Bishop Rene H. Gracida said...

Congratulations! I think it is beautiful. Very suggestive of medieval art yet it has a wonderful contemporary character. I envy you your presence in Norcia, what a blessed in which to live. Blessings! +Bishop Rene H. Gracida






James C. said...
This comment has been removed by the author.
James C. said...

(I beg your indulgence, Hilary)

Your Grace, what a delightful surprise to see you here! Can I express my deepest and most heartfelt thanks to you? When I lived in Boston between 2006 and 2013, I was a newly minted Catholic, and I was graced to encounter a most wonderful priest there, full of infectious zeal and passion for the Faith whole and unadulterated. He was a regular celebrant of the traditional Mass I attended, and I can only say that he embodied the priestly vocation so well both at the altar and outside of the church that I felt a strong pull to follow in his footsteps and offer myself to Christ for that most lofty vocation.

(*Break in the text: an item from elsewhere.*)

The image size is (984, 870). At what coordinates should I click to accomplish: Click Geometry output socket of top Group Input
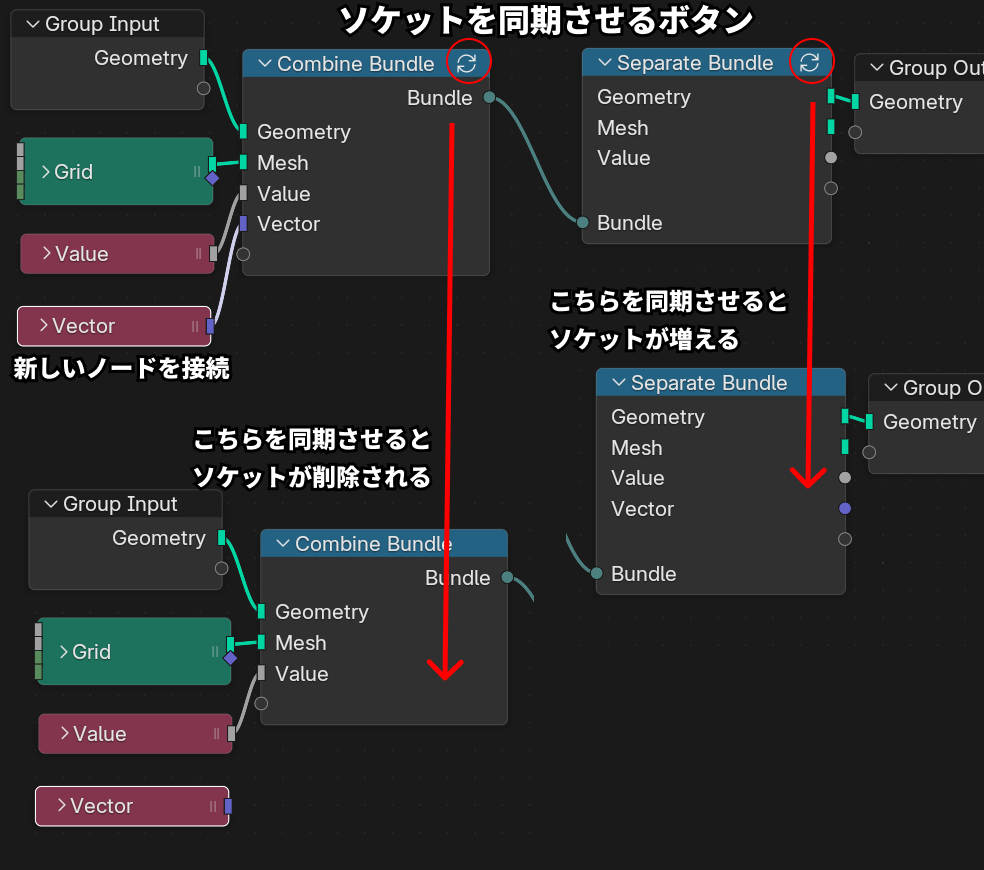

That priest's name is Fr. David Taurasi. A son of Boston, yet rejected by his own archdiocese (for obvious reasons---this was the early 1980s after all). And it was you, Your Grace, who took him in and ordained him in your diocese of Corpus Christi. Thank you for your fidelity, for your courage, and for your spine!

A Daughter of Mary said...

I'm late to this party, Hilary, but wanted to chime in: your painting is just beautiful. One of my guilty pleasures is deciding what to spend that elusive Lotto money on. You are on the list. If I win the $50 million I will ask you to illustrate a book of The Hours - what a wonderful thing that would be in this modern age.

I would just keep throwing money at you until you agreed! God bless you and your inspired work.